TEXT SECTION:
....................

- Born: Mildred Elizabeth Thomson Souers Des Moines, Iowa
- Citizenship: American
- Education: Drake University
- Partner: Marshall Ankeny Souers
- Children: 1

= Mildred Souers =

American composer

Mildred Elizabeth Thomson Souers (February 26, 1894 - August 1977) was an American composer who wrote music for ballets and ballet studios, as well as for chamber ensembles, piano, and voice.

Souers was born in Des Moines, Iowa, to Addie F. and Ogilvie Sinclair Thomson. She married Marshall Ankeny Souers in 1918 and they had one son.

Souers attended Drake University, where she studied with Francis J. Pyle. Later, she studied with Marion Bauer in New York. During World War I, she worked as a studio accompanist for Grace Jones Jackson, and volunteered as a weekly entertainer on Red Cross programs. She was an announcer for Iowa radio stations KSO and KRNT.

....................

MATERIAL PROVIDED:
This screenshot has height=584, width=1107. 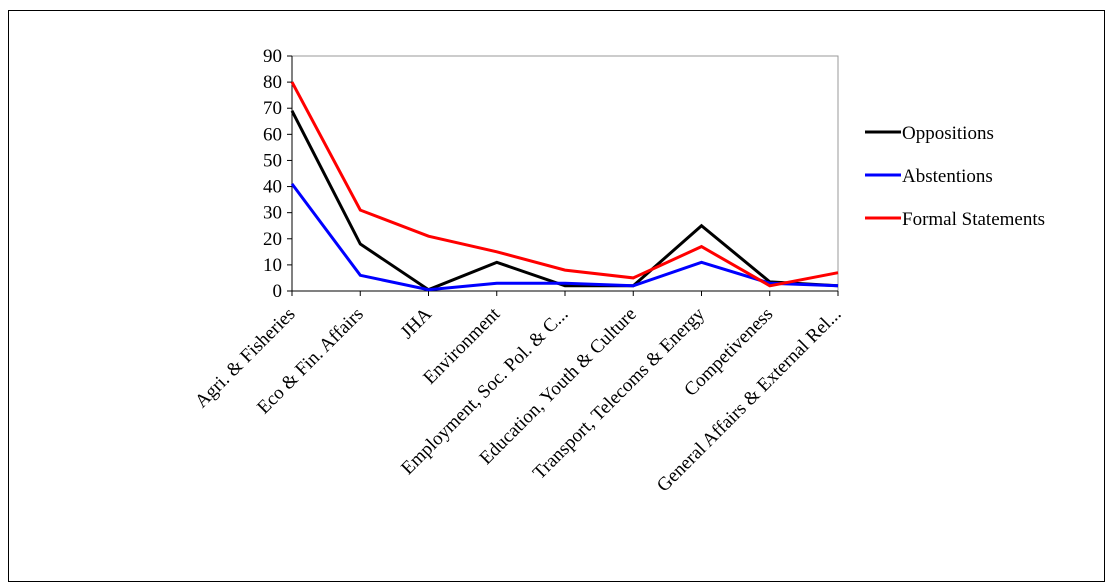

....................

STUDY QUESTIONS:
1. In the Mildred Souers biography, which Iowa radio stations did she work for as an announcer?
2. Rewrite the Mildred Souers biography from "Mildred Elizabeth Thomson Souers (February" to "KSO and KRNT.", renaming "Red Cross" as "American Red Cross".
The lines above are separate material from the Mildred Souers biography.

ANSWERS BY ITEM NUMBER:
1. KSO and KRNT.

2.
Mildred Elizabeth Thomson Souers (February 26, 1894 - August 1977) was an American composer who wrote music for ballets and ballet studios, as well as for chamber ensembles, piano, and voice.

Souers was born in Des Moines, Iowa, to Addie F. and Ogilvie Sinclair Thomson. She married Marshall Ankeny Souers in 1918 and they had one son.

Souers attended Drake University, where she studied with Francis J. Pyle. Later, she studied with Marion Bauer in New York. During World War I, she worked as a studio accompanist for Grace Jones Jackson, and volunteered as a weekly entertainer on American Red Cross programs. She was an announcer for Iowa radio stations KSO and KRNT.